> **作業指示**:
a. Base Ball Bearのインタビュー記事のうち、「堀之内 「試される」と「PA」から始まり「ようになったので新鮮ですね。」で終わる部分を、一字も変えずに書き写すこと。
b. Base Ball Bearのインタビュー記事を、最後の文の後から書き継ぐこと。

> **本文**:
=====

Base Ball Bear|足踏みしない3人の新たなスタート

ロックバンドはフィジカルが大事

──新作の「ポラリス」は内容が濃くて、同時にバンドサウンドの強さも伝わる4曲になってますね。例えば「PARK」なら、「みんながつらい時代なんかに慣れたくない」ということを歌ってたりして、閉塞感のある時代に風穴を開けようとしている印象も受けました。

小出 タイプの違う4曲を入れられたかなと思います。「PARK」ではラップをしてるんですけど、もともとラップをやろうと思ってたわけじゃないんです。リズム主体で曲を作っていくうちにラップがハマる気がして、「自分の歌唱表現の中にラップがあったな」って感じで。

堀之内 「試される」と「PARK」はリズム隊主導で作った作品なんですよね。関根さんが作ったベースのフレーズが最初にあって、それを膨らませていって形にできたことはまた自信にもなりました。演奏面でも、以前はこいちゃんか関根さんのどちらかがリズムを取ってた感じだったのが、どっちもメロディを担うように変わって、ベースがリフを弾くときも出てくるようになった。自分もリズムやビートに重きを置いて叩けるようになったので新鮮ですね。

関根 さっき言ったエネルギーをイメージしつつ、リズム隊から「こういうのどう?」と提示して、「ああ、いいね!」ってバンドで盛り上がって曲ができていく。そうなると、もう人数とか関係なくなるくらいで(笑)。

──むしろ迫力が増した感じがするし、主体性が濃くなってるのが音でわかります。

小出 フィジカルの強さは僕らの中でやっぱり大事ですね。ほかのバンドを観てても、自分が「カッコいいな」って思うのは、音数どうこう以前にフィジカル面が強い人たちなんです。オーディオ的にいいものを作りたい気持ちも当然ありますけど、それよりもライブで演奏すること、お客さんの前に立つことが常に頭にある。

関根 そうだね。ライブで演奏してナンボだと思う。ライブをやって感じたことを作品に還元していくのがロックバンドじゃないかな。

──DISC 2には「日比谷ノンフィクションVII」のライブ音源も収録されてますね。

小出 3人での演奏が音源化されてなかったし、総決算の1つとして野音の模様を録りました。でも、そのあとの名古屋のライブ(11月11日の愛知・DIAMOND HALL公演)のほうがよかったんですけどね。

関根堀之内 あはははは!(笑)

小出 「試される」を初披露した日ですね。あの日のほうがよかった!

関根 えー!

堀之内 ライブがどんどんよくなってるってことです。

小出 これはドキュメント、記録物だから。

堀之内 そうだね。二度と同じ演奏はできない。テンポだって、僕らは同期を使ってたりもしないので。

小出 野音はクソ速い。2000倍速い!

関根 うふふふ(笑)。

Base Ball Bear

「みんなどうやって悲しい気持ちを乗り越えてるのかな」

──DISC 1の話に戻るのですが、「Flame」は大きく言うと、時間というものについて考えた曲なんですか?

小出 ストーリーがあるものではなく、自分がいつも持ってた感覚を漠然と歌詞にするような落とし込み方ですね。イニシエーションと言いますか、通過儀礼みたいなものをテーマにしてます。生きてるとつらいこと、悲しいことっていろいろあるじゃないですか。ときには10年も引きずってしまうような。

=====

> **データ抜粋**:
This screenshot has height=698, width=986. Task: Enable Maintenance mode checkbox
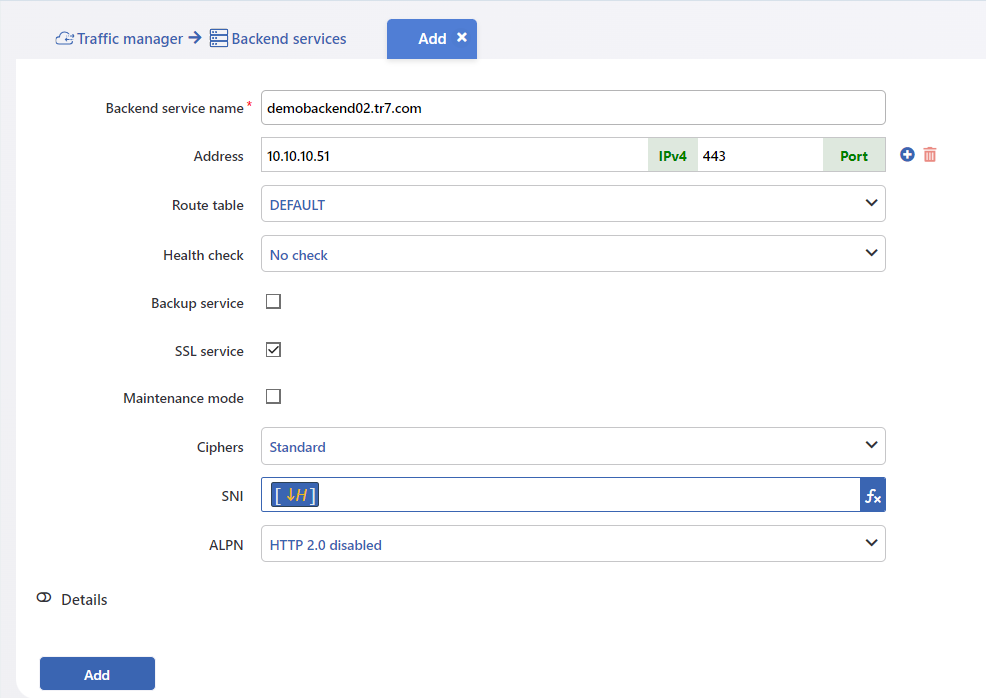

=====

> **解答**:
a.
堀之内 「試される」と「PARK」はリズム隊主導で作った作品なんですよね。関根さんが作ったベースのフレーズが最初にあって、それを膨らませていって形にできたことはまた自信にもなりました。演奏面でも、以前はこいちゃんか関根さんのどちらかがリズムを取ってた感じだったのが、どっちもメロディを担うように変わって、ベースがリフを弾くときも出てくるようになった。自分もリズムやビートに重きを置いて叩けるようになったので新鮮ですね。

b.
──はい。

小出 だけど自分に限った話じゃなくて、誰しも何かしらを乗り越えたりしているものですよね。僕の倍くらいの年齢の人にもなれば、倍くらいのそういう出来事をきっと経験してて、どこかで何かしらの折り合いをつけてる。適度に折り合いをつけて大人になっていくし、しかもそれがたぶん死ぬまで続く。一生通過儀礼って感じで人生は進むんだろうなと思ったんです。なので、そういうバースデーソングにしました。

──歌詞から漂う悩ましさはそういうことでしたか。

小出 「みんなどうやって悲しい気持ちを乗り越えてるのかな」とか、わざわざ誰にも相談しないけど、誰しも考えることだとは思うんですよ。ただ、たぶん考えても答えがないことだなとわかってもいて。

──そうでしょうね。

小出 物語にして書けば一番早いけど、それだと限定的になってしまって、考えていることの漠然さが伝えられない。なので漠然としたことを漠然としたまま言葉にして、歌いながら今後考えていく。そういう詩的さもいいなと。これまで僕は「詞」のほうを意識して歌を書いてきたんですが、前作「光源」あたりからポエムとしての「詩」も意識するようになってきて。大人になるにつれて、そういう詩心(うたごころ)みたいなものを、少し形にできたのが「Flame」ですね。

堀之内 全体的にサウンドの新しさがある一方で、「Flame」はこいちゃんの歌も際立ってるよね。僕は今作に「絶対入れたい!」ってずっと言ってました。バランスが絶妙なんですよ。リズムが特に派手だったりということはないけど、このテンポ感で、弾きまくるギターソロもあって。

関根 私はやっぱりギタリストにソロを弾いてほしいので、リズムギターがないのを踏まえてベースでコード感を出すようにしたりもして。すでにある曲に対してベースラインを付けるんじゃなくて、ベースのフレーズから曲を作っていくのも含めて、何かと考え方をガラッと変えてます。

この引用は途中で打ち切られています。